7 Décupler sa capacité d’observation et sa réactivité

Georges Guinieri s’est libéré de la pression de la comparaison. « Il y a autant de façon de travailler que d’individus. Chacun à sa notion du risque qu’il est prêt à prendre », admet-il. Cette question de la prise de risque culmine du 25 mai à début juin, sur les 15 jours autour de la fleur. Il redouble alors son attention. « Quand on est dans cette démarche de réduction, on sait que l’on doit composer avec la météo et redoubler d’observation et de réactivité pour intervenir au bon moment. La météo est notre seul patron ».

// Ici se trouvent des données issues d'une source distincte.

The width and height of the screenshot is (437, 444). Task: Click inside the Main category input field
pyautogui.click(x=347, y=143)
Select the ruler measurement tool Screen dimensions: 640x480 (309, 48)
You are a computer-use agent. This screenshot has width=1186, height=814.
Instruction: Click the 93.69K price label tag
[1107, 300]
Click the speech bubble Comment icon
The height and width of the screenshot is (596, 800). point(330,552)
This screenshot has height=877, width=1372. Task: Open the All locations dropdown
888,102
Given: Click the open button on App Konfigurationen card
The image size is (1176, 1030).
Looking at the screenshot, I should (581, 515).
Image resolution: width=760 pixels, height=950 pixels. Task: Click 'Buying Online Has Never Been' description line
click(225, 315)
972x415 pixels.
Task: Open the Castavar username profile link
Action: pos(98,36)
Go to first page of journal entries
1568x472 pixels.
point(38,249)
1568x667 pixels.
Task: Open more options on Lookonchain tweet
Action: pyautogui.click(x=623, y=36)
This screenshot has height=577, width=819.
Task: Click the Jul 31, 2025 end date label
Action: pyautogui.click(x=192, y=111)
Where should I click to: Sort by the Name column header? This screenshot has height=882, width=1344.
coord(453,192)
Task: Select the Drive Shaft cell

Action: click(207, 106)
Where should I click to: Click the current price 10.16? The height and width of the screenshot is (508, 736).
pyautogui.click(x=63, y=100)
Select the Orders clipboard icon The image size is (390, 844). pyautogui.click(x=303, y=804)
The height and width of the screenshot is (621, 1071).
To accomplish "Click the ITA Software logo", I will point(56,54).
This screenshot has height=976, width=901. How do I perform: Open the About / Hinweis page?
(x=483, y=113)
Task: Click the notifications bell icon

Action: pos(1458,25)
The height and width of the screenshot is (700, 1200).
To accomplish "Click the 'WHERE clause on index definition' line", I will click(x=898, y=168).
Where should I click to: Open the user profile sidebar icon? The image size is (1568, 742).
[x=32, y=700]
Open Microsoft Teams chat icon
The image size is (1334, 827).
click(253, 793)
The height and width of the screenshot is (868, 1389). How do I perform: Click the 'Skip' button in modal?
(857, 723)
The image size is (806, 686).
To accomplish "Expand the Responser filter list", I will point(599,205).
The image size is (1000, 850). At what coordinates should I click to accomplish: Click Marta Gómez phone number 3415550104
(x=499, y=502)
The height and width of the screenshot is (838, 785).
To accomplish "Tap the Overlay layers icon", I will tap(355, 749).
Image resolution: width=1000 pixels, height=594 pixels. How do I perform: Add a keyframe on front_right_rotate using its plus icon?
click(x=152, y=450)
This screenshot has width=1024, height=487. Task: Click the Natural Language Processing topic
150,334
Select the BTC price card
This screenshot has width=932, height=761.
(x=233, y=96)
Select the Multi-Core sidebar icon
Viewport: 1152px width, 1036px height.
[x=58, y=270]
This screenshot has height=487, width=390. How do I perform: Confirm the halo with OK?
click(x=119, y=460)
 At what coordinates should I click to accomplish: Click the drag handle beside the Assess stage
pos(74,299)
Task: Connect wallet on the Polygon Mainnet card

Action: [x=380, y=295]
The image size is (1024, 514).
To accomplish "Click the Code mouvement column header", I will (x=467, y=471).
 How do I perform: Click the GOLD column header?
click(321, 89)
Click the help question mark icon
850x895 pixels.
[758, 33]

Jean-Jacques Balikian insiste sur l’importance de l’observation. « Certains vignerons se pensent protégés avec un produit à 14 jours mais quand la pression est forte, c’est la fenêtre de tir qui compte. Il faut resserrer les cadences. »

« Pour le mildiou, il faut être préventif mais pas trop tôt. Le produit n’est pas un vaccin. Il va se dégrader. Il faut vraiment identifier les pluies contaminatrices, prendre en compte aussi la température, qui peut être un facteur limitant », rappelle Eddy Bertrand.

8 Se doter des sources d’information météo localisées

Georges Guinieri a suivi la formation Optidose mais ne l’applique pas en tant que telle. « À 90 % », il se réfère au bulletin réalisé par l’Association des vignerons de la Sainte-Victoire parce qu’il lui donne une information très localisée. L’association a son réseau de parcelles et de stations météo pour compléter les infos de la chambre d’agriculture. En cas de forte pression, elle amplifie le rythme des parutions.

 

Travailler sur la biodiversité

Animé par Jean-Jacques Balikian, directeur de l’Association des vignerons de la Sainte-Victoire avec Eddy Bertrand, le technicien vigne, le groupe Dephy-Sainte-Victoire rassemble onze membres, dont cinq en conventionnel, cinq en bio, et le lycée agricole d’Aix-Valabre. L’association regroupe 4 caves coopératives et 28 caves particulières. Elle a aussi constitué un groupe Ferme 30 000 et un GIEE sur la dynamique des sols. La biodiversité est devenue un axe majeur. « Nous sommes de plus en plus dans une démarche de reconception qui fait appel à l’agroécologie, à la mise en œuvre de méthodes plus durables, à de la prophylaxie, à de l’aménagement des parcelles », indique Eddy Bertrand. L’association travaille avec tous les acteurs du territoire engagés sur le sujet.

De son côté, Georges Guinieri est convaincu du rôle protecteur de la Sainte-Victoire et de sa biodiversité pour les vignes. « Les vignes sont le garde-manger de la faune qui vit sur la montagne. Les haies et arbres forment des corridors pour qu’elle y accède. » Il fait notamment partie de démarches pour installer des nichoirs permettant aux chauves-souris de s’installer dans le vignoble et d’y déployer leur appétit pour les insectes.